The European Commission´s Latest Project
A European Corporate Tax
The European Commission announced the reintroduction of a bill concerning the harmonisation of direct tax. In the European Union, the most known indirect tax, the VAT, is already harmonised (directive 2006/112/EC, 28 November 2006). The system enables easier treatment of cross-border trade within the EU and relinquishes specifications to the member states; hence, the tax rates of each country differ (e.g., GER 19%, HUN 27%). The new bill, called the Common Consolidated Corporate Tax Base (CCCTB), could end up doing the same by only standardising the assessment basis of taxation. Moreover, according to the Commission, the CCCTB system shall adhere to the OECD initiative on base erosion and profit shifting (BEPS).
Thus, a common tax base could be reasonable. Since the rules for balance sheets and profit and loss statements would be equal, taxation would become more transparent, and hidden reductions would no longer distort competition. Henceforth, tax rates would be essential. Tax evasion within the EU would become more difficult. Instead, taxpayers could benefit from a new competition of tax rates between the national states which could be stimulated to increase their efficiency. As a result, every company would be charged equally, albeit with a lower rate. Furthermore, member states could avail themselves of a less complicated system with lower administration costs.
On top of that, transaction costs will decline. Smaller enterprises wanting to expand their businesses into other European countries will more easily find affiliated companies. A significant fraction of the market entrance costs will disappear because the companies will be able to continue to work with their own resources.
Specifically, the providers of those resources could benefit from an abruptly enlarged market and lower transaction costs: providers of accounting information systems may be able to sell their products without having to implement expensive modifications in several countries. Likewise, tax consultants and accountants may be able use their expertise in whole Europe.

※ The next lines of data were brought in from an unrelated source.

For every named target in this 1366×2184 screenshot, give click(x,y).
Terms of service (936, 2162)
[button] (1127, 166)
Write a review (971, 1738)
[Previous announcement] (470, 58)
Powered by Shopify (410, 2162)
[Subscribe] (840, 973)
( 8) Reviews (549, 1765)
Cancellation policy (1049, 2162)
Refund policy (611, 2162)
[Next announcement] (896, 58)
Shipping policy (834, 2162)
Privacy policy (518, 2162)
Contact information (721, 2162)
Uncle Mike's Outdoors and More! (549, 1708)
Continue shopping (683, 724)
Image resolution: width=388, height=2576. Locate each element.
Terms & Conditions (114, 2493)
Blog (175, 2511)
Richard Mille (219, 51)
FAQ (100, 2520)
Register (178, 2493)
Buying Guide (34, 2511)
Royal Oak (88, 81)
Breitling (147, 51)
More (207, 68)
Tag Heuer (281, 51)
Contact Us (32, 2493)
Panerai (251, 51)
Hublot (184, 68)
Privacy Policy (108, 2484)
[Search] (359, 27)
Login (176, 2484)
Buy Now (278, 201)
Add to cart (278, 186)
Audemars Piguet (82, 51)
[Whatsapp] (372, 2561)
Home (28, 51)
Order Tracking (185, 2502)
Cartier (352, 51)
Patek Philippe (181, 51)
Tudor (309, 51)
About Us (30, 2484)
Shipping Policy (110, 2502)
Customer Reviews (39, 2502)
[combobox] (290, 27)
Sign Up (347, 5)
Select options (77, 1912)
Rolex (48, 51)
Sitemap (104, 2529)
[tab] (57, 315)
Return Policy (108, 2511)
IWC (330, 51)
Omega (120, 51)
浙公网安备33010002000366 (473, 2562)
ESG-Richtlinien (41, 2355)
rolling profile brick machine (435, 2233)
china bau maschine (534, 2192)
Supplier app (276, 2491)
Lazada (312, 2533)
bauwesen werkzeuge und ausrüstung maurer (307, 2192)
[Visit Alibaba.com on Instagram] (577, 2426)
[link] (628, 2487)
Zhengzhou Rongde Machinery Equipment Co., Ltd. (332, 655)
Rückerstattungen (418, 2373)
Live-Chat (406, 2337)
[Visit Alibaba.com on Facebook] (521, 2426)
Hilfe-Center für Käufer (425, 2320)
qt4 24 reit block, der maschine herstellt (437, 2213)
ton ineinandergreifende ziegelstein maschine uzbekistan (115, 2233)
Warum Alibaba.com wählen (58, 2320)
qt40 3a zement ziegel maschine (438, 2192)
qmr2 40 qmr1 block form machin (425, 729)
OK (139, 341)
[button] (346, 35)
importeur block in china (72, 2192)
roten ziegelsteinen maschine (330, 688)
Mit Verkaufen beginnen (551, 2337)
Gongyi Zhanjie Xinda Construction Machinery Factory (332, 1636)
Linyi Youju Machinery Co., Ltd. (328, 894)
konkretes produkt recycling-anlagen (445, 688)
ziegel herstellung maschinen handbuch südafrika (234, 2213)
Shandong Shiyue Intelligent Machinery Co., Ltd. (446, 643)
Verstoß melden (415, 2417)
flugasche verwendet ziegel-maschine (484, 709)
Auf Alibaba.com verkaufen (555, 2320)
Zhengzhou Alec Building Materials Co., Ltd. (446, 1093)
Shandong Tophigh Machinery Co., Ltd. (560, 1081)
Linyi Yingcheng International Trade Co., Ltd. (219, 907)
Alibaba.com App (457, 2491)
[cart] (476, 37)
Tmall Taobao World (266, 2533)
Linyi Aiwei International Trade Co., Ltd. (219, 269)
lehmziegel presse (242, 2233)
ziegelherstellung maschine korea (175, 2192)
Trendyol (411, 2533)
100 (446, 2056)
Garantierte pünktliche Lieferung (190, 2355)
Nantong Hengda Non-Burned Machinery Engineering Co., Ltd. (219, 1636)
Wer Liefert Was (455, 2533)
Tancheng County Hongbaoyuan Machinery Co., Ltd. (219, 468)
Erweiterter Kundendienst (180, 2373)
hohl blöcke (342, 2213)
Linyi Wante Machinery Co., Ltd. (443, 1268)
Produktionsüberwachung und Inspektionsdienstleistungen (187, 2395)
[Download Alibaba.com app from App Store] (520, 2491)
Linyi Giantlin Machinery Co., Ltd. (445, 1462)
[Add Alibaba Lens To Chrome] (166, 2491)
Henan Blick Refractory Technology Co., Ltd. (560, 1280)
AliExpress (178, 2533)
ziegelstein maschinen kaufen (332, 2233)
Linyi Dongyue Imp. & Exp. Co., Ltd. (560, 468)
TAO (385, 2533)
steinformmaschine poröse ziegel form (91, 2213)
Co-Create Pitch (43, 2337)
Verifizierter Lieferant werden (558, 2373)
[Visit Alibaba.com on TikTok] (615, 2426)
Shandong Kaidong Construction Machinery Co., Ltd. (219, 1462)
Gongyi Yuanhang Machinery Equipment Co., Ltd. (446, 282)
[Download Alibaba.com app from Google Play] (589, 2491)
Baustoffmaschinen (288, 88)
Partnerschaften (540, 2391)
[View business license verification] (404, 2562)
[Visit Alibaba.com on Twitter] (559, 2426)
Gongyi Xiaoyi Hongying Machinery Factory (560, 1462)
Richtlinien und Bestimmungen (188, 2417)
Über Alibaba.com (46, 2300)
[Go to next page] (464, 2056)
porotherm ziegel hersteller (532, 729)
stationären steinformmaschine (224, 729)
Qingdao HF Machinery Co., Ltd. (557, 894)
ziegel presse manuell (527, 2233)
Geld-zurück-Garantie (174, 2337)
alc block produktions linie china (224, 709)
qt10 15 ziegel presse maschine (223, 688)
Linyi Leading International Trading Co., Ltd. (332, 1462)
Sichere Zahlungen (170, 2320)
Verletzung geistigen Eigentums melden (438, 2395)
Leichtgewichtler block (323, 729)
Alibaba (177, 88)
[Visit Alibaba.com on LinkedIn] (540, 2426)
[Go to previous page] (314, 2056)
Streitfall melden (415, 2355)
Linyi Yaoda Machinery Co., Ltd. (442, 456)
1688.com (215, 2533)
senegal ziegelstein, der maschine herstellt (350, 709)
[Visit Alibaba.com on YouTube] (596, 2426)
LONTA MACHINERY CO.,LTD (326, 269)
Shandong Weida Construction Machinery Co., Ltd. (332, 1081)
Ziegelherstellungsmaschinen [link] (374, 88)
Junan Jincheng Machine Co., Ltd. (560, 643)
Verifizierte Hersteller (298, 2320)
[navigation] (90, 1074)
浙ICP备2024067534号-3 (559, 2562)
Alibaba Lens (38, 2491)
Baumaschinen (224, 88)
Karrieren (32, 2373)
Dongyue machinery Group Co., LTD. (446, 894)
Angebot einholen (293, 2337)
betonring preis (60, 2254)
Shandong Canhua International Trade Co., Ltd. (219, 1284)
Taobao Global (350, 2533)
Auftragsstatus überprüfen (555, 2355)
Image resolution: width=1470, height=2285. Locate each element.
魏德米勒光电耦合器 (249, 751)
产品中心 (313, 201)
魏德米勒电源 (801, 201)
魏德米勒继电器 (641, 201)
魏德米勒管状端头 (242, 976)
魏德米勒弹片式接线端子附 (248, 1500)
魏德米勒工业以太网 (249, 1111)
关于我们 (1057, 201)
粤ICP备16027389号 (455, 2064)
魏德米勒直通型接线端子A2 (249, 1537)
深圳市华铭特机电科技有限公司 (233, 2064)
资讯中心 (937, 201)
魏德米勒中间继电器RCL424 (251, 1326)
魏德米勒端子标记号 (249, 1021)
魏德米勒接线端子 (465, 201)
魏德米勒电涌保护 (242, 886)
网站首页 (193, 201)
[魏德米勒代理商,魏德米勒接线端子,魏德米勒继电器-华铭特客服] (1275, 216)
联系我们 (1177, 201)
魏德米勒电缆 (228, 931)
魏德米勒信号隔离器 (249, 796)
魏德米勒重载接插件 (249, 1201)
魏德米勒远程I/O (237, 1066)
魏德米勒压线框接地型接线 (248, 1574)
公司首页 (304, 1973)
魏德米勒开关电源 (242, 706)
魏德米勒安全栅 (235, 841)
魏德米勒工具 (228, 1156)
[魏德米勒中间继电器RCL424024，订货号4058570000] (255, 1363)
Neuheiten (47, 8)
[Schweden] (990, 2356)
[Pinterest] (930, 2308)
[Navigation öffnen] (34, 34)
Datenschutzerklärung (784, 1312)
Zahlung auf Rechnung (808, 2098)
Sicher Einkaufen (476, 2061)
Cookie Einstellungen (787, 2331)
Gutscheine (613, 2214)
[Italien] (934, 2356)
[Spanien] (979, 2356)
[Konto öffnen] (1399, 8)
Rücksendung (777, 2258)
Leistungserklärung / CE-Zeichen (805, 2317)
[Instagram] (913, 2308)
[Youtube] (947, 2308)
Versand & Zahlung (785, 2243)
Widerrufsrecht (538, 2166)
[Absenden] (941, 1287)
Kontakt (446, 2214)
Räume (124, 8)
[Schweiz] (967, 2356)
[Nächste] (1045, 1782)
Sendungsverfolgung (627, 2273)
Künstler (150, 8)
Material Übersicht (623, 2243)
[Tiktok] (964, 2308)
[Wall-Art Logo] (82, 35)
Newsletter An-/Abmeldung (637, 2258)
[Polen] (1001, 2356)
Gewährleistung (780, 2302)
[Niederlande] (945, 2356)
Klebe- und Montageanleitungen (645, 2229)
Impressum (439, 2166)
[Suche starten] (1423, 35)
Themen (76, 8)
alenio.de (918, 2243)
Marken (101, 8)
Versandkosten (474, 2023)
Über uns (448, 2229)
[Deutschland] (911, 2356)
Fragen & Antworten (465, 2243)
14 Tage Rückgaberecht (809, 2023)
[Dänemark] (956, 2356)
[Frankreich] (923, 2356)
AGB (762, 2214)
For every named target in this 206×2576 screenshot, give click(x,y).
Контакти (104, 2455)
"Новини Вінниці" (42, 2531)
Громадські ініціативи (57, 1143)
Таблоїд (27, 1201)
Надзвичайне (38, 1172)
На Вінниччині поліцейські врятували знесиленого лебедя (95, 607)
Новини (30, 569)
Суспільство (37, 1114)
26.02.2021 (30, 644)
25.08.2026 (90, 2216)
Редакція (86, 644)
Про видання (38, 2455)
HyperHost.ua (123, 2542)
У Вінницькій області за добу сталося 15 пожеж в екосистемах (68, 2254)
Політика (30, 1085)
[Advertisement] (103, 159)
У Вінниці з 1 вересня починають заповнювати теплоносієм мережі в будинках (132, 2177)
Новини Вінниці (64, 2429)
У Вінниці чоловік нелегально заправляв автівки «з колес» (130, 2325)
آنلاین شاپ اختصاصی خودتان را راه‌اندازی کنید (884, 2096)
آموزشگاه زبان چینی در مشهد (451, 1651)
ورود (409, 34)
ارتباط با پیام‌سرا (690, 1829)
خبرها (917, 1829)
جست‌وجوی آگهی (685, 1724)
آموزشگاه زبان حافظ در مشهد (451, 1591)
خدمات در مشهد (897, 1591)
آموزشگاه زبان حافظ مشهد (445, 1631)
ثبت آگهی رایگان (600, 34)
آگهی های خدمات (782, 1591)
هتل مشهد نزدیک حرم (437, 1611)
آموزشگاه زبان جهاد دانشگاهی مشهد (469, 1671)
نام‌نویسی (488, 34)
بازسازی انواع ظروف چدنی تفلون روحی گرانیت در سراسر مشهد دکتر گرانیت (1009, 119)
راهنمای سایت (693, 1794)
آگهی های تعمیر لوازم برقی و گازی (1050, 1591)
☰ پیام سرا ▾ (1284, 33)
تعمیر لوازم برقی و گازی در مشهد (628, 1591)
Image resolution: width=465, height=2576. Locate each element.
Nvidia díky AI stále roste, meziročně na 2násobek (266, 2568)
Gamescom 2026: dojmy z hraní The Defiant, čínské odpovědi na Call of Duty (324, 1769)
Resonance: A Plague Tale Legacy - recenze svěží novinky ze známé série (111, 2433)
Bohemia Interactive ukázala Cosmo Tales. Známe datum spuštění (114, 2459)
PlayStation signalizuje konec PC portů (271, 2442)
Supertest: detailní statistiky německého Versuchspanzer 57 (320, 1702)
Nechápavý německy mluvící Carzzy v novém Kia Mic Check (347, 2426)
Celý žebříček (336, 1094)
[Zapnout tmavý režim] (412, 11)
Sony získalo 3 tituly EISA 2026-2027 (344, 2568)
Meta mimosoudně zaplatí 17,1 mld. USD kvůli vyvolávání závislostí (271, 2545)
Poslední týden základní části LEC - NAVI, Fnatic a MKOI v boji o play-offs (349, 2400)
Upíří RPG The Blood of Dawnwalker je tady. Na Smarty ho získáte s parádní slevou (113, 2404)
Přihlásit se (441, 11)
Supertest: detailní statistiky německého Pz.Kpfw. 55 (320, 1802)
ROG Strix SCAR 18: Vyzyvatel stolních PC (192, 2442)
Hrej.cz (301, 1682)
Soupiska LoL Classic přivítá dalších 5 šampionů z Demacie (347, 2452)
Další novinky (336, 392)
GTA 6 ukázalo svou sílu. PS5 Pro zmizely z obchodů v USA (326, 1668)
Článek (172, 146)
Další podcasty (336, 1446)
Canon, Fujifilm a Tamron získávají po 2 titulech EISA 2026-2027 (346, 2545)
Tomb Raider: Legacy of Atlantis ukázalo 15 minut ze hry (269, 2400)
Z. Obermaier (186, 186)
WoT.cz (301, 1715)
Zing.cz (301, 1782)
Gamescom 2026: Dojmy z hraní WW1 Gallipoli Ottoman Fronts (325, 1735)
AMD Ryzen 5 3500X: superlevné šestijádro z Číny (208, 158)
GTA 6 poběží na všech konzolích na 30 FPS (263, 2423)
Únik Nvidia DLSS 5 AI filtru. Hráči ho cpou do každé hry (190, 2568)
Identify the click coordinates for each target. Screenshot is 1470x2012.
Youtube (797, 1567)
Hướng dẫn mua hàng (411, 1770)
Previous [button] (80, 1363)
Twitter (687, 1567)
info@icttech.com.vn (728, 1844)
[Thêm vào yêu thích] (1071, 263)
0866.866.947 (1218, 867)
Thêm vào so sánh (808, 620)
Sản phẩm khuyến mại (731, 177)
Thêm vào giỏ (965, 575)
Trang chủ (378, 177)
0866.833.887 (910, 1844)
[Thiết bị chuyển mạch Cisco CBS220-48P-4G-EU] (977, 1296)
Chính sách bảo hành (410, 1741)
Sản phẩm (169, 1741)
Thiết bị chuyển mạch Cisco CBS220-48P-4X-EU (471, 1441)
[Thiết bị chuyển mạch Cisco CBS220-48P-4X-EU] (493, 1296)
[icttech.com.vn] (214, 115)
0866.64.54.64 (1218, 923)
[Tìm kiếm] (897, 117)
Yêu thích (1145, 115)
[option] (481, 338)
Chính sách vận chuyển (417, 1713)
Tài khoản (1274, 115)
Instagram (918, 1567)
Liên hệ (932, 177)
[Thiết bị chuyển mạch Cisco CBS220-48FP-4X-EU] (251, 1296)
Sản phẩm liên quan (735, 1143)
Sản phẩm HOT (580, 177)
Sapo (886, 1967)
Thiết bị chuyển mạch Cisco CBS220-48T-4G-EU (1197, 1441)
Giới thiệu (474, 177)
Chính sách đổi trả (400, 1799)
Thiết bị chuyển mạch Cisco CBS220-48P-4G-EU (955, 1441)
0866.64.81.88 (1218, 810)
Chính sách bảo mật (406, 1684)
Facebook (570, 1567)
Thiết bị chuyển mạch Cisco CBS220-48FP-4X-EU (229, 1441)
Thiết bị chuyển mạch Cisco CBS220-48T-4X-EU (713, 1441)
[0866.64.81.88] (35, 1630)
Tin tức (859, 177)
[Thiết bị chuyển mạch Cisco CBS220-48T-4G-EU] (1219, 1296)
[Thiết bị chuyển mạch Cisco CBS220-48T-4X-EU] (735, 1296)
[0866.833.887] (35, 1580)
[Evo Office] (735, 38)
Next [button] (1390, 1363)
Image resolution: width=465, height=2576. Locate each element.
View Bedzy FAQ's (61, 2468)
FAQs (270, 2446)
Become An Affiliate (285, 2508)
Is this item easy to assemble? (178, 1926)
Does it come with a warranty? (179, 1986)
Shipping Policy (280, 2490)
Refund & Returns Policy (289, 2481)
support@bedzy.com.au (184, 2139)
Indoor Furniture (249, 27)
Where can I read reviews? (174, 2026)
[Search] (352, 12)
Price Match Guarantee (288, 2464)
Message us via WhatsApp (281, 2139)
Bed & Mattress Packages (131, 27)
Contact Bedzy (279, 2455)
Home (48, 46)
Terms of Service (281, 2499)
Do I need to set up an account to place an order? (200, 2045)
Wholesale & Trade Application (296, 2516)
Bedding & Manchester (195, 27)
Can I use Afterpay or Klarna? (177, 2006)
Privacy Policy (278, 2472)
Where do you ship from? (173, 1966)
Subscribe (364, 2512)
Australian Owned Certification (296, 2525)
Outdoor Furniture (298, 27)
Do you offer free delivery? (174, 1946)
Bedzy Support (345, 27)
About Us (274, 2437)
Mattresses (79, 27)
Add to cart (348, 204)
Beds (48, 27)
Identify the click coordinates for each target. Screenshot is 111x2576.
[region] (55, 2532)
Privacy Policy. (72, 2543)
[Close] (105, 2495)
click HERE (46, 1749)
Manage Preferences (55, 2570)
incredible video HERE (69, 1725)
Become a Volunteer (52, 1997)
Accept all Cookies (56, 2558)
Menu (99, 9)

On the other hand, once the directive is enforced, professional groups will have to adapt to the new legal situation. It is conceivable that a large proportion of professionals will offer some resistance. Primarily, the Big Four, market leaders in tax and accounting, are in danger of losing market share as a result of less market entry barriers and more competition by smaller tax consultancies.
It would be difficult to overcome any resistance encountered. Not only lobbyists but also national states will set up opposition. The current political atmosphere of forced repatriation and protectionism acts in its favour. Besides, the EU is not really capable of convincing people of the benefits of EU integration at the moment. Additionally, fiscal authority in all fields is one of the most important features of a sovereign nation. Yielding that responsibility to the EU would mean giving up huge political leeway in the redistribution of wealth and conceding subsidies that almost always tie in with the assessment basis, e.g., the advantageous depreciation of selected assets.
Last but not least, shifting such a high profile law to the EU would not strengthen the democratic inclusion of the people as the European representatives in Commission and Council are often criticised for having a weak democratic legitimation.
All in all, the CCCTB seems to be a great improvement for the single market. However, the question of whether and how the project will be implemented remains to be answered.